• **SOURCE DOCUMENT**
———

That's the only Taylor dreadnaught in my price range with a spruce top and the D-18 is my #1 pick so far so I felt it was a good comparison.

The guitar is for playing at home by myself, around the campfire by myself or with another guitarist and occasionally a folk jam with 2-6 guitars, 2-3 ukes, 1-2 violins and a piano.

- - - Updated - - -



cbg1 said:


> sight down the fretboard from the headstock......in a perfect world the top of the fretboard will line up with the top of the bridge..........this will allow the saddle to do the job of raising the strings to set the action height.....and as well provide a strong break angle of the strings over the saddle to the bridge pins.....and a good transfer of string energy to drive the top.
> 
> hope this makes some sense
> 
> cheers
> ets


It does and is appreciated.

Another technique I just read about was to slide a long ruler down the fretboard and it should end at the top of the bridge. If it hits the guitar body first, that's bad.


----------



## cbg1

Guncho said:


> That's the only Taylor dreadnaught in my price range with a spruce top and the D-18 is my #1 pick so far so I felt it was a good comparison.
> 
> The guitar is for playing at home by myself, around the campfire by myself or with another guitarist and occasionally a folk jam with 2-6 guitars, 2-3 ukes, 1-2 violins and a piano.
> 
> - - - Updated - - -
> 
> 
> 
> It does and is appreciated.
> 
> Another technique I just read about was to slide a long ruler down the fretboard and it should end at the top of the bridge. If it hits the guitar body first, that's bad.


i believe that your quest began when you found that your guitar was not "cutting through" at a "jam session" ......with the number of players you mention that is quite an acoustic force to deal with.........especially if some of the players are "enthusiastic"....................what gauge of strings and what thickness of pick do you usually use?


----------



## Steadfastly

GWN! said:


> You did notice that he said that is Plan A is to buy used. So he is just using the store to kick the tires. Most of the guitars on his list are over his budget if bought new.

———

• **EXERCISE INPUTS**
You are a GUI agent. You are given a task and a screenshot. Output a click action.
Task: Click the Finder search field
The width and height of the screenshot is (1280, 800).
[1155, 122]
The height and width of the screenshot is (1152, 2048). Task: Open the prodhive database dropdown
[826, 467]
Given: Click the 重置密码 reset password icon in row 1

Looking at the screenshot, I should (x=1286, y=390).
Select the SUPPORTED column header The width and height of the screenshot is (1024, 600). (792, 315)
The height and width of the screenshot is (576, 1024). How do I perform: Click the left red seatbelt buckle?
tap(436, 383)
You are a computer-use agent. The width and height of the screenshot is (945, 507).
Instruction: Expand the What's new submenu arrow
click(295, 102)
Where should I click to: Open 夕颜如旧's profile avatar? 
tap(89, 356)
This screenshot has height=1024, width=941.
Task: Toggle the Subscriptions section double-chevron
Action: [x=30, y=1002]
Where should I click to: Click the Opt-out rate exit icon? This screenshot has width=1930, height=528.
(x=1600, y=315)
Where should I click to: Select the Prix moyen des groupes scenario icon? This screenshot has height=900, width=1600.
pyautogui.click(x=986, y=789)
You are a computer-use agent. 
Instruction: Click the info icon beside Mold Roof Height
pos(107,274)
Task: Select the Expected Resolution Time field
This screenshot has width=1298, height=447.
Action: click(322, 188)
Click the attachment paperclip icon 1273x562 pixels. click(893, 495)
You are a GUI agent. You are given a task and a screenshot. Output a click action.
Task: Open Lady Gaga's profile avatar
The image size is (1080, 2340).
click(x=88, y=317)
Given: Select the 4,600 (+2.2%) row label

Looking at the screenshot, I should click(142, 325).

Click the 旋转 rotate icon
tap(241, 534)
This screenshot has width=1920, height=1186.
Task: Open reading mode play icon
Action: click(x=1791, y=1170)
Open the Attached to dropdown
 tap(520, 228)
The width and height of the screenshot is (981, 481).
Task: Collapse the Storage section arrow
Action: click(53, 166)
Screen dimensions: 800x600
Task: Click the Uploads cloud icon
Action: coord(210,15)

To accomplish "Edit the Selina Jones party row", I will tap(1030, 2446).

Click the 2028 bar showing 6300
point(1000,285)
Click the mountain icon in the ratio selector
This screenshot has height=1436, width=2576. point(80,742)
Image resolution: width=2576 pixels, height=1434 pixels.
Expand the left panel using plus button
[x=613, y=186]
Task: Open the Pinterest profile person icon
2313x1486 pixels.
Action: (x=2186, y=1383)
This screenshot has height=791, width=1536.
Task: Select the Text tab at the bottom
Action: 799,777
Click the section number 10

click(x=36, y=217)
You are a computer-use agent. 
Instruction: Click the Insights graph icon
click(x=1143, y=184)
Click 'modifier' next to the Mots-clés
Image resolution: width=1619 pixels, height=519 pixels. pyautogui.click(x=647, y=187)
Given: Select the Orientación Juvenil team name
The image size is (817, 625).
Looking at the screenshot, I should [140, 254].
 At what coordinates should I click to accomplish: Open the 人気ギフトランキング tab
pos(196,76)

———

• **TASK INSTRUCTIONS**
(A) Return every line of the records that contains the string "pixels", matching case exactly.
(B) Go on with the guitar forum thread from the point where it stops.

• **RESULTS FOR THE EXERCISE**
(A)
Click the attachment paperclip icon 1273x562 pixels. click(893, 495)
Image resolution: width=2576 pixels, height=1434 pixels.
2313x1486 pixels.
Image resolution: width=1619 pixels, height=519 pixels. pyautogui.click(x=647, y=187)

(B)
I thought he was still buying from a store. That's why I qualified my comment by saying I would have to be quite sure the person was serious before he could expect someone to do it.


----------



## BMW-KTM

I'm a Taylor guy through and through. They're not all awesome but most of them above $2K are. That weird jangly almost fake sound is very real, not fake and it's the very sound my ears have always longed for my whole life long. Now that I have a couple of Taylors I won't need to search any longer.

My 2 cents


----------



## dradlin

Guncho said:


> Another technique I just read about was to slide a long ruler down the fretboard and it should end at the top of the bridge. If it hits the guitar body first, that's bad.


Ideally the straight edge should not hit the bridge, it should clear the top of the bridge by about 1/32".


----------



## Guncho

cbg1 said:


> i believe that your quest began when you found that your guitar was not "cutting through" at a "jam session" ......with the number of players you mention that is quite an acoustic force to deal with.........especially if some of the players are "enthusiastic"....................what gauge of strings and what thickness of pick do you usually use?


I play lights and was using a .60 pick but have switched to a .88 pick which has helped. Not a big fan of heavier strings.

- - - Updated - - -

Back to L & M tonight to try the Martin D-16GT. Was not impressed. I gave it a 3/5 rating.

I also downgraded the Martin D-35 from a 4.50 to a 4.00.

So #1 Martin D-18, #2 Martin D-28.


----------



## Guncho

Here's a home recording of me playing my Yamaha on the left and my buddy playing his Taylor on the right.

https://soundcloud.com/guncho/yamaha-vs-taylor

Here's me doing a solo on my Yamaha.
https://soundcloud.com/guncho/yamaha-solo


----------



## cbg1

Guncho said:


> I play lights and was using a .60 pick but have switched to a .88 pick which has helped. Not a big fan of heavier strings.
> 
> - - - Updated - - -
> 
> Back to L & M tonight to try the Martin D-16GT. Was not impressed. I gave it a 3/5 rating.
> 
> I also downgraded the Martin D-35 from a 4.50 to a 4.00.
> 
> So #1 Martin D-18, #2 Martin D-28.


some medium gauge phosphor bronze strings would be my first suggestion.........it will probably take you some time to get used to them but the improvement in tone and volume will be worth it.....a truss rod tweak and some nut saddle work may be required. 
i would also suggest that you check the guitars in your jam group that are cutting through the mix to see what makes them tick..............perhaps get that person to play your guitar so you can hear it from the other side of the sound hole.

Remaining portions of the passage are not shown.